Friday March 2, Lectionary 229: Ezekiel 18:21-28. Psalm 130: 1-2. 3-4. 4-6.7-8. Matthew 5:20-26
Today’s liturgical readings call us to holiness which is a universal call for all. Ezekiel shows us that no one can rest on his or her laurels in the question of this call. We make choices some of which are virtuous and some of which are sinful. We are judged by the Lord on both. Often a holy stage in our life can suddenly be changed into a hedonistic or prideful way on our part and at other times we turn from a bad habit and acquire a good habit to offset it. Choices are important and have their consequences either for the good or not so good. Ezekiel is carrying out one of his prophetic themes, that of personal responsibility and accountability. God is advising us about our choices in this part of Ezekiel.
Psalm 130 is one of the favorite penitential psalms together with psalm 51. This psalm and its response help us to keep our Lenten prayer alive. The psalms are an excellent way of praying during especially those psalms given in the daily liturgical readings. A good Lenten practice would be to reflect and pray the seven penitential psalms (Psalm 6,32,38,51, 102, 130, 143).
We experience a perfect way of praying for forgiveness through this psalm both because of its personal dimension of contrition from a person with a faithful and open heart and also for the confidence this person has in God who is all merciful
and forgiving. There is a positive image of God in it which helps us to have a desire for reconciliation with the Lord. God’s forgiveness is all-encompassing in this psalm. God’s attentive ear is bent toward the penitent who also has a listening and contrite heart.
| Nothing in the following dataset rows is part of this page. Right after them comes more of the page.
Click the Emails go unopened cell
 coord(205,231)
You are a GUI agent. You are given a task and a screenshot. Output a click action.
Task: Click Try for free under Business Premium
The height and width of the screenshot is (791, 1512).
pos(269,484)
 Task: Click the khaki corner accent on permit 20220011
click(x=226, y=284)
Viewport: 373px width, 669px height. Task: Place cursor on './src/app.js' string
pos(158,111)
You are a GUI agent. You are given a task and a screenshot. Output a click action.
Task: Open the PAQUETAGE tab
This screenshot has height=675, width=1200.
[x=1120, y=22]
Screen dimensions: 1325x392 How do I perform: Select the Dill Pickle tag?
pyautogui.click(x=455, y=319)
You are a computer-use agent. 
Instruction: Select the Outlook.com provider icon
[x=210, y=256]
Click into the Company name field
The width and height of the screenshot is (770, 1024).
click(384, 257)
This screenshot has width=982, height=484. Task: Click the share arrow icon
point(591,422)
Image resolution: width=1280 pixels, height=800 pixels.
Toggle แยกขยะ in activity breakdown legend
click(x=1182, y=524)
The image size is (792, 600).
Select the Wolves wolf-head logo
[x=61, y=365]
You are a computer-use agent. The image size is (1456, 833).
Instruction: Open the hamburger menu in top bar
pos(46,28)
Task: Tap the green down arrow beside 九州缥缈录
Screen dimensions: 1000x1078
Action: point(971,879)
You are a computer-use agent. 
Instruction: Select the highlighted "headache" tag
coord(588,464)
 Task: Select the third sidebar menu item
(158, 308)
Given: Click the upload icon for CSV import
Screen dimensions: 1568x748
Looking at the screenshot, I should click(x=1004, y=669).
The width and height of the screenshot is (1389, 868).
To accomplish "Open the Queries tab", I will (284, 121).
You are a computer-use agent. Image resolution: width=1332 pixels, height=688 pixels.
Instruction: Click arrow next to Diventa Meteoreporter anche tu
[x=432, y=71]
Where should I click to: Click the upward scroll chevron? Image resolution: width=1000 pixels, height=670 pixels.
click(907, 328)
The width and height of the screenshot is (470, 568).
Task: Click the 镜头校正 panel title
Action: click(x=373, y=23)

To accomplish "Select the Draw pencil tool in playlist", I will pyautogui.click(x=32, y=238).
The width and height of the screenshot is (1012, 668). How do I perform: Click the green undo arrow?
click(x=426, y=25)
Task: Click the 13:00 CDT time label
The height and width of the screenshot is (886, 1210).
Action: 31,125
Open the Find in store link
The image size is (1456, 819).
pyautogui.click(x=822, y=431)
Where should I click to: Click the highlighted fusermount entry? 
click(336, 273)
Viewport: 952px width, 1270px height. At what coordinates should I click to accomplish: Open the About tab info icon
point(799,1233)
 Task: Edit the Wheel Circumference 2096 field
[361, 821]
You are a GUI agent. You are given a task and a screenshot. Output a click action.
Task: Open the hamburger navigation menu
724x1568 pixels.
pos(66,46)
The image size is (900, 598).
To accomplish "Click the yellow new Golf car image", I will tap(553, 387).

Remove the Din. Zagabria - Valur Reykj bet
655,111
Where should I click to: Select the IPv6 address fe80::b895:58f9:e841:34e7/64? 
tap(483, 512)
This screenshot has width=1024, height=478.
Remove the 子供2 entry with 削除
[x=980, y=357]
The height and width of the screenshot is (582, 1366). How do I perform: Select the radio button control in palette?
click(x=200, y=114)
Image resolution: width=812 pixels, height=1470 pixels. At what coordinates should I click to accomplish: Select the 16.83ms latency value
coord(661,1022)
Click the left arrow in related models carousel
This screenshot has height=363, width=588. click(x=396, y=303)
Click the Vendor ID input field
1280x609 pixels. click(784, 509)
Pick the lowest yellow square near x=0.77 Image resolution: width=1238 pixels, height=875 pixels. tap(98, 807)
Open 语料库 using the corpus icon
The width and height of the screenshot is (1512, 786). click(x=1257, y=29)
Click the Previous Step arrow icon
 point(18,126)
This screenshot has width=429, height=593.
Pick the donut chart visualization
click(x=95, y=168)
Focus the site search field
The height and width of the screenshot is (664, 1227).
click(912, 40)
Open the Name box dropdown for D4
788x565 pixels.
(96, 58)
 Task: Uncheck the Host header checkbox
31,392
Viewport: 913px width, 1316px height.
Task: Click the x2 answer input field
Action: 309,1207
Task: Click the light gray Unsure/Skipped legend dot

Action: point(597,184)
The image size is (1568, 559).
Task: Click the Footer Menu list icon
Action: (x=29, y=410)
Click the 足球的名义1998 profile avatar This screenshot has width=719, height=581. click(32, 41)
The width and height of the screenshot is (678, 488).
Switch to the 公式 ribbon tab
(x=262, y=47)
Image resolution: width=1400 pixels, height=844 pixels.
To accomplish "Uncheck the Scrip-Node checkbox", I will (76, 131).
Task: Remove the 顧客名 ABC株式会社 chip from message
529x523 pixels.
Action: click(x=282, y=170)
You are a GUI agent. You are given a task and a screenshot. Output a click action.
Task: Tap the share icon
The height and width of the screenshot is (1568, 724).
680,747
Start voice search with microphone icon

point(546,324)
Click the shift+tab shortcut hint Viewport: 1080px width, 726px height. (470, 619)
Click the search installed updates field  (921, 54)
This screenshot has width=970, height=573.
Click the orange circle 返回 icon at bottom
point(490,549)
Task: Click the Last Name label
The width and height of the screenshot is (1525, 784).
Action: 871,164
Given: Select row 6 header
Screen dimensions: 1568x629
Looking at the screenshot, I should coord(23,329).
This psalm shows great respect for the Lord God who liberates us from the abyss of death and the watery jaws of Sheol , the region of the dead.
Jesus gives us one of the most powerful lessons in forgiveness when he says to us,” if you bring your gift to the altar and there recall that your brother or sister has anything against you, leave your gift at the altar, go first to be reconciled with your sister and brother and then come and offer your gift!” We sense urgency in any of our acts of forgiveness being warned elsewhere “not to let the sun set before we are forgiving or asking for forgiveness”. This saying of Jesus is an important prelude to our participation in the sacred liturgy and in our reception of Holy Communion. It prevents us from being hypocrites or even procrastinators when it comes to healthy relationships with one another. Amen.